WHAT YOU HAVE TO DO: Present the stretch of the records from the line containing "will [160, 356]." through the end of the records, both included, as a Markdown table with columns headed Row and Line, numbering each row and omitting any blank lines.

─── DATA LINES

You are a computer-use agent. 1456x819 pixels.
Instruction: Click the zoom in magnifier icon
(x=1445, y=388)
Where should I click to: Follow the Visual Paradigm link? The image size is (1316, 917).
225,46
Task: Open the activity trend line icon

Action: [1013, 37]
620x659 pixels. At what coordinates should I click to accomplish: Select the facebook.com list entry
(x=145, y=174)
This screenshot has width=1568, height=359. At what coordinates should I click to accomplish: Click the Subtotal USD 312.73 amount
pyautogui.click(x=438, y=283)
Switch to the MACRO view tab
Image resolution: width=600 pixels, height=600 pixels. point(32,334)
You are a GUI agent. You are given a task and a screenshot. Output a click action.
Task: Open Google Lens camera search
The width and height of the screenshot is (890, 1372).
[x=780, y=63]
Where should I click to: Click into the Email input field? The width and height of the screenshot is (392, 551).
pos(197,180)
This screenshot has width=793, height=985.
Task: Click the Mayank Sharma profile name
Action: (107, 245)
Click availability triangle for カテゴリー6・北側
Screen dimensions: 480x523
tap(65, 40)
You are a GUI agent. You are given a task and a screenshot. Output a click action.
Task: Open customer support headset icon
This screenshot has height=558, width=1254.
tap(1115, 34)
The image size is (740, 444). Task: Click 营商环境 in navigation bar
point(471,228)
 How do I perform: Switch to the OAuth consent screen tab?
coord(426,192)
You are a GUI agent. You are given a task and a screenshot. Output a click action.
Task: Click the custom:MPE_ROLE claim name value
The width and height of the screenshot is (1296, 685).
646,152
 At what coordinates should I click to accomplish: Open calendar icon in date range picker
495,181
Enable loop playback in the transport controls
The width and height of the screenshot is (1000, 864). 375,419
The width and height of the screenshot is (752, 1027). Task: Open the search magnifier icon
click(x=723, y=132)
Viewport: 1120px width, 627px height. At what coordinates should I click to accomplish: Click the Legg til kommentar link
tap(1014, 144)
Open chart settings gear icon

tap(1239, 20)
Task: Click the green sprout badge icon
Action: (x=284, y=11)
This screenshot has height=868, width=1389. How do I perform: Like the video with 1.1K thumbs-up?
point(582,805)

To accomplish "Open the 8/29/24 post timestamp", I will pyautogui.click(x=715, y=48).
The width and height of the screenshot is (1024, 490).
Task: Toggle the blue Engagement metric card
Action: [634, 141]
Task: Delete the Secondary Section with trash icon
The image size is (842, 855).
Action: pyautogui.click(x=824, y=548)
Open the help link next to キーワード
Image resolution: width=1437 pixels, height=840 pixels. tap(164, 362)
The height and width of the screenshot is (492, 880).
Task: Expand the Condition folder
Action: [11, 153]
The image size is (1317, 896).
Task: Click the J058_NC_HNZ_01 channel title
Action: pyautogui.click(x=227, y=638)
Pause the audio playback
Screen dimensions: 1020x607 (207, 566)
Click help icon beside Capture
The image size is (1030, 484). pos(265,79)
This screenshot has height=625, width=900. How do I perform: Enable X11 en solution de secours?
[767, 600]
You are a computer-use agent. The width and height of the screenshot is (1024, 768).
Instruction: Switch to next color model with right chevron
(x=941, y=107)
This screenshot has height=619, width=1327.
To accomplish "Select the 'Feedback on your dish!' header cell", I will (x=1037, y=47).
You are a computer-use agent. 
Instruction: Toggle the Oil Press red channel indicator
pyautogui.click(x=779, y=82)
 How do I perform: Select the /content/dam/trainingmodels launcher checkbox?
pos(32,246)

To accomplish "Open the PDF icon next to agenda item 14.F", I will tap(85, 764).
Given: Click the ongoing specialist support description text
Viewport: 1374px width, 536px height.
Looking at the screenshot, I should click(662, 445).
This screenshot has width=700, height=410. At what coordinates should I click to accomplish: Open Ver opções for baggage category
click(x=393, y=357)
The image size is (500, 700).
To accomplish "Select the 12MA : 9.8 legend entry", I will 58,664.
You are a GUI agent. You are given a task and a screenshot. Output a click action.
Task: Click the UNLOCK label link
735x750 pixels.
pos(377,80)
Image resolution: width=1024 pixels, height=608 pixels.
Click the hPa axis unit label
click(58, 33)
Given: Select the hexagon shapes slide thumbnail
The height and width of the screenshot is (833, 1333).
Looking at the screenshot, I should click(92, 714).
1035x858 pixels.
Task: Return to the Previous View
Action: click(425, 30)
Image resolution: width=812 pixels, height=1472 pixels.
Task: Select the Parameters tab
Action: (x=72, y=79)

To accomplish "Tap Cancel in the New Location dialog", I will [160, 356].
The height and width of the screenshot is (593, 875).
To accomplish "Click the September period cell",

──────

RESPONSE TO THE EXERCISE:
| Row | Line |
|---|---|
| 1 | To accomplish "Tap Cancel in the New Location dialog", I will [160, 356]. |
| 2 | The height and width of the screenshot is (593, 875). |
| 3 | To accomplish "Click the September period cell", |